**Exercise**:
Copy out the data word for word, without any of its pictures.

Dataset items
******************************

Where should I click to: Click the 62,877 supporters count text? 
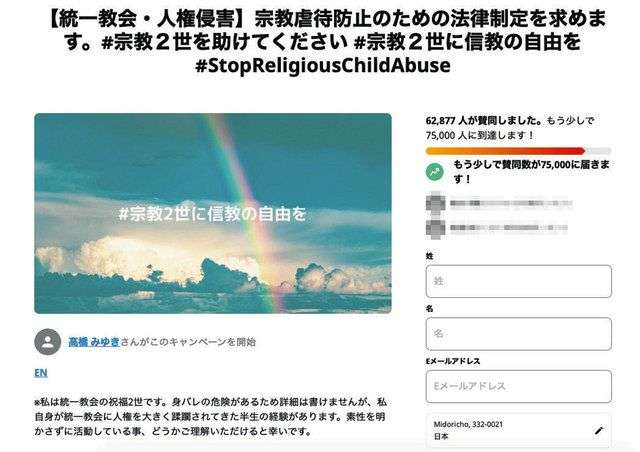(x=484, y=121)
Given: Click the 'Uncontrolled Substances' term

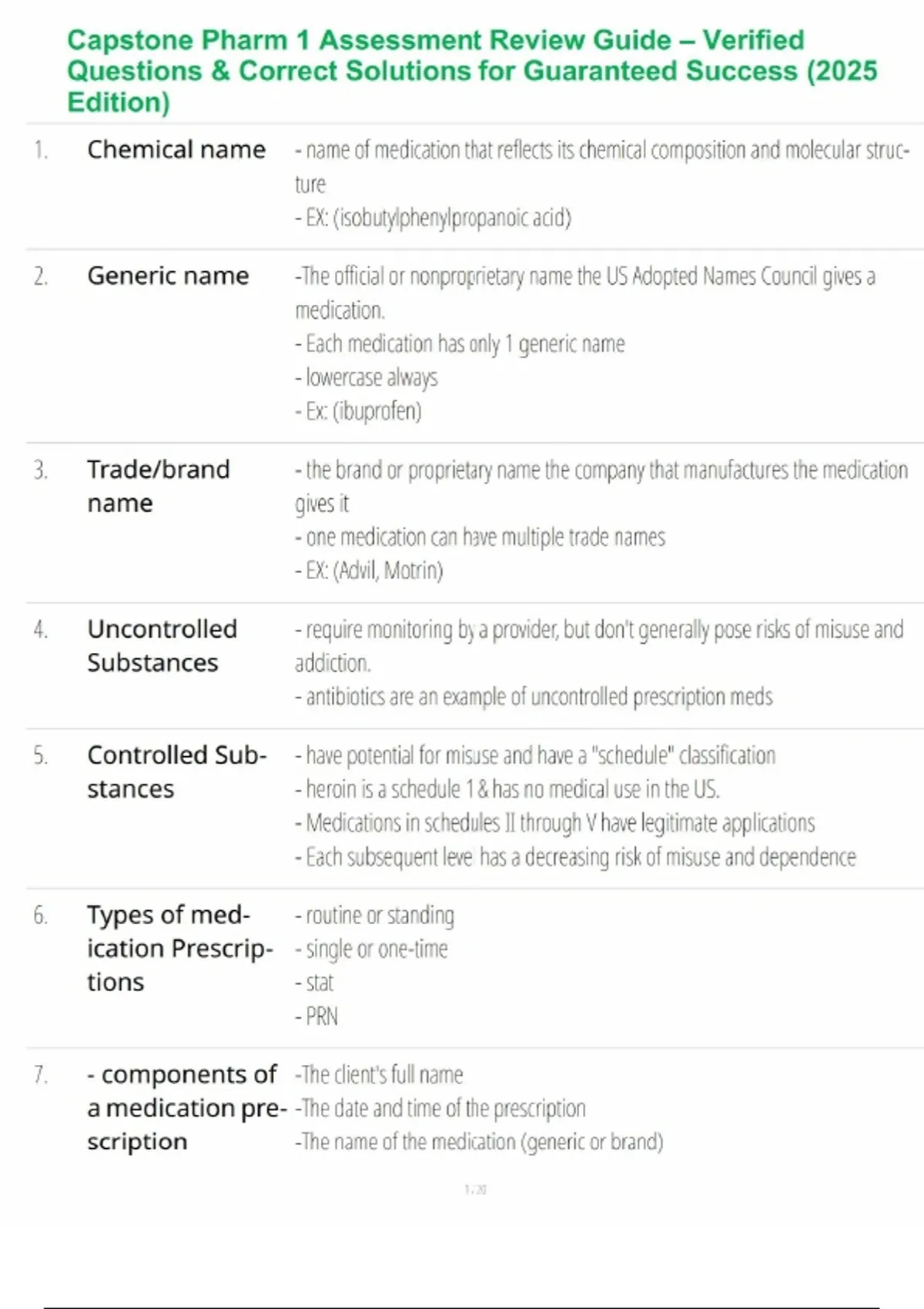Looking at the screenshot, I should [x=162, y=645].
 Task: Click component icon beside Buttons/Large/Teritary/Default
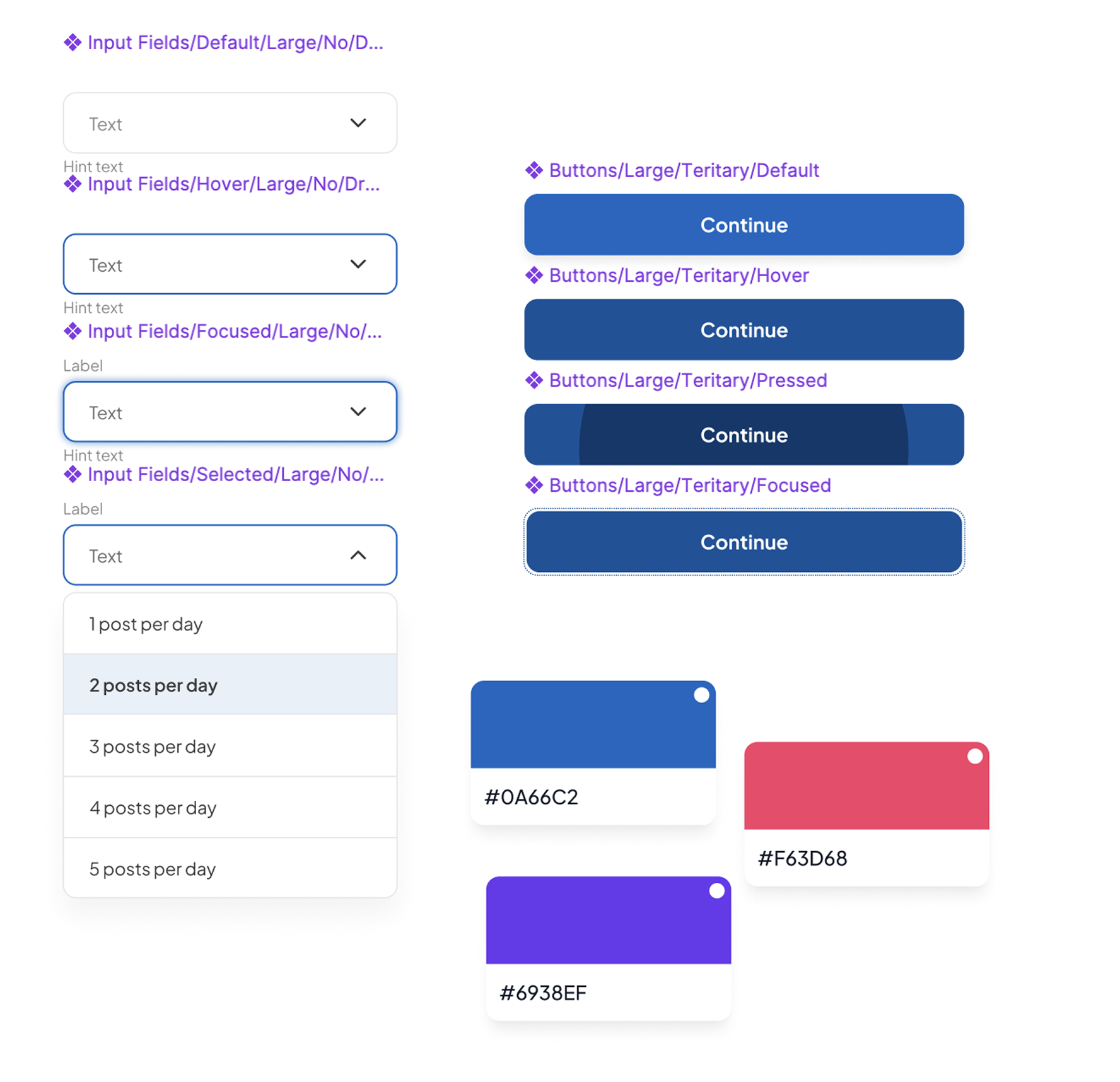(x=534, y=170)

******************************

**Solution to this problem**:
Where should I click to: Click the 62,877 supporters count text? 
(x=484, y=121)
Given: Click the 'Uncontrolled Substances' term

Looking at the screenshot, I should [x=162, y=645].
 Task: Click component icon beside Buttons/Large/Teritary/Default
(x=534, y=170)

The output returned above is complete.